Of the entries below, copy only those lines that contain the word "Task".

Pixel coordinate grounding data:
==========

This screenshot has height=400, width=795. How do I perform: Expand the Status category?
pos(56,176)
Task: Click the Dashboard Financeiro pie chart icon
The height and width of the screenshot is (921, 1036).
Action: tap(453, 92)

==========

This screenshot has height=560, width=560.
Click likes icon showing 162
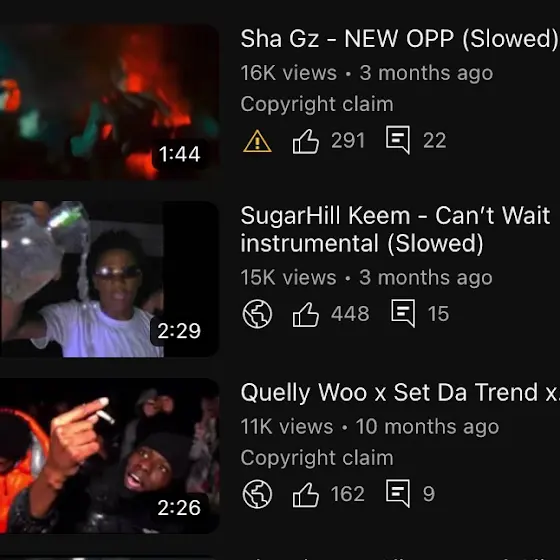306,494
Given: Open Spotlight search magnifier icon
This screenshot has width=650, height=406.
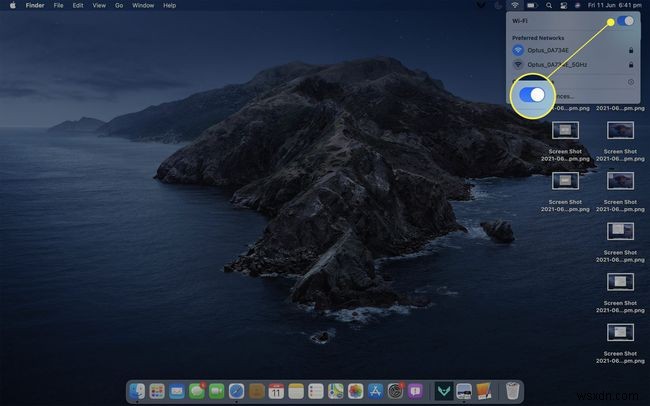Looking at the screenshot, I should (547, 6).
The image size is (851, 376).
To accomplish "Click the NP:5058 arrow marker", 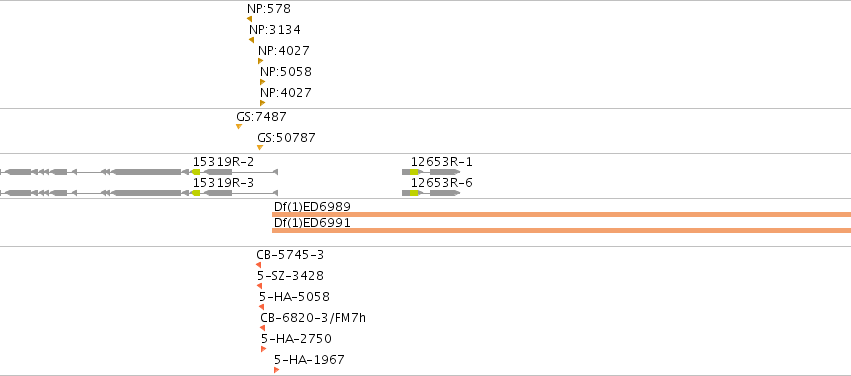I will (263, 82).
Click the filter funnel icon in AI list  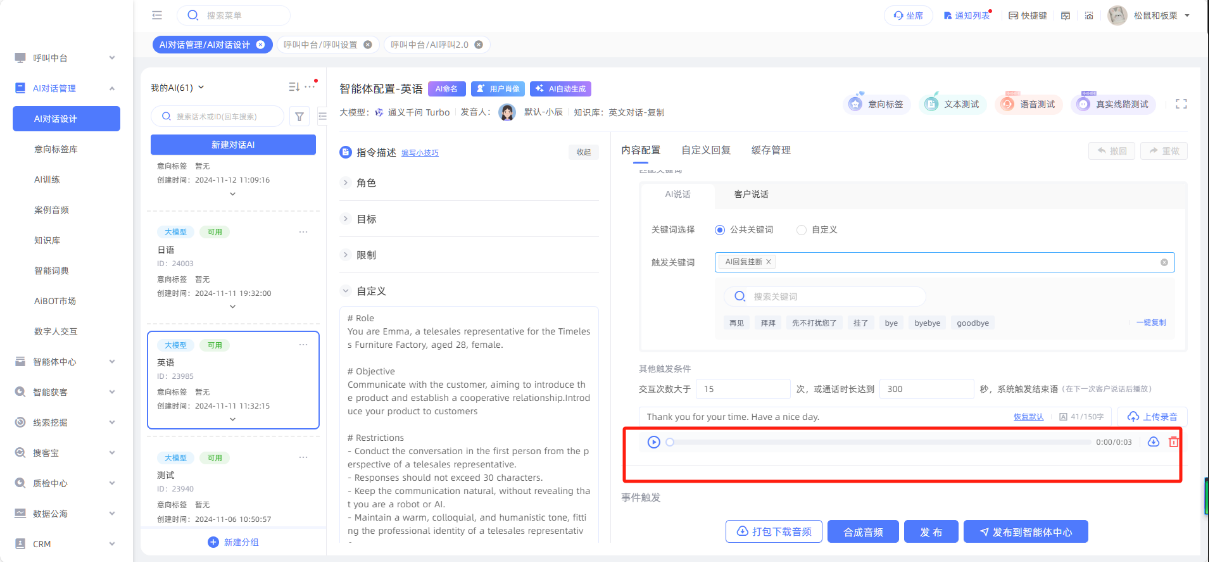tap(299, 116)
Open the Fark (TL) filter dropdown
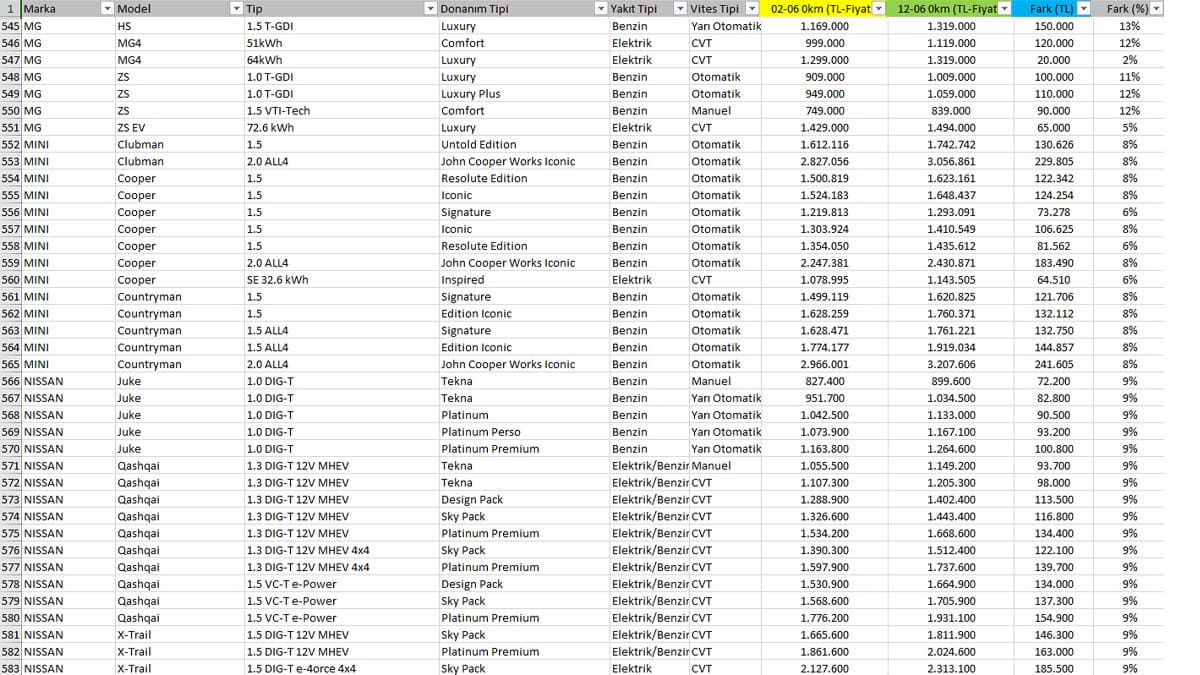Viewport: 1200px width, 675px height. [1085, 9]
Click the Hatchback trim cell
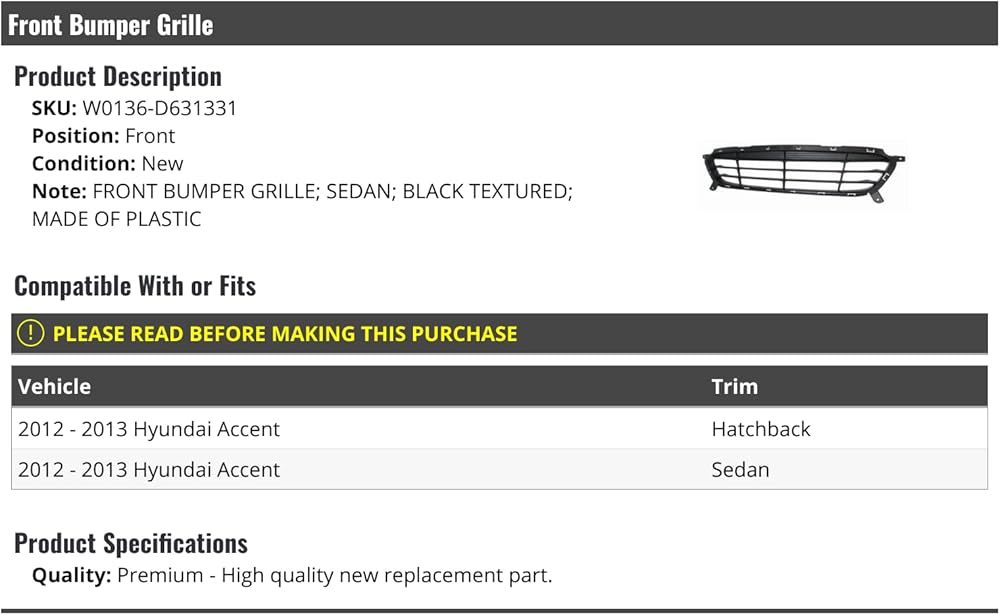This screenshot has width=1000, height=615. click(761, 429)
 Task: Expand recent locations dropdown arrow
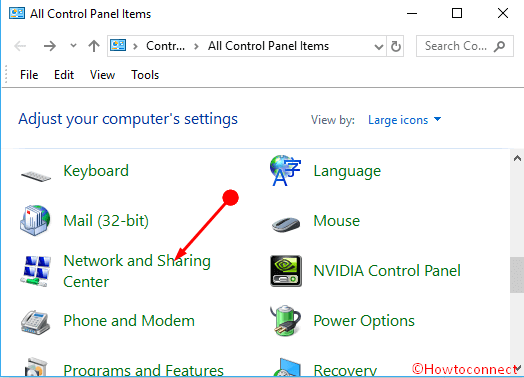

==========

Exercise result:
Task: Click the Dashboard Financeiro pie chart icon
 Task: Expand recent locations dropdown arrow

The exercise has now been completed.